● YOUR OBJECTIVE: Please output exactly the part of the records below that opens with the line containing "This screenshot has width=1068, height=869." and closes with the line containing "Task: Click the persistentvolumeclaim/jenkins-pvc", both lines included, and nothing else.

● ENTRIES SUPPLIED:
# # #

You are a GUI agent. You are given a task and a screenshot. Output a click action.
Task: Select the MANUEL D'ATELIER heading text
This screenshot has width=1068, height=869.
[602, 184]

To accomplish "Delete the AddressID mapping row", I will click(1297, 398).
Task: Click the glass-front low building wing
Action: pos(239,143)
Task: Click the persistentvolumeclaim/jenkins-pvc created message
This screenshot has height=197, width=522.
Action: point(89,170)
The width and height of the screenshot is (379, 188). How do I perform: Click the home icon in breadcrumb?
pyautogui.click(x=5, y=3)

# # #

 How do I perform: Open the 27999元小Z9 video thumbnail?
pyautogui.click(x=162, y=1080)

# # #

● OUTPUT BELOW:
This screenshot has width=1068, height=869.
[602, 184]

To accomplish "Delete the AddressID mapping row", I will click(1297, 398).
Task: Click the glass-front low building wing
Action: pos(239,143)
Task: Click the persistentvolumeclaim/jenkins-pvc created message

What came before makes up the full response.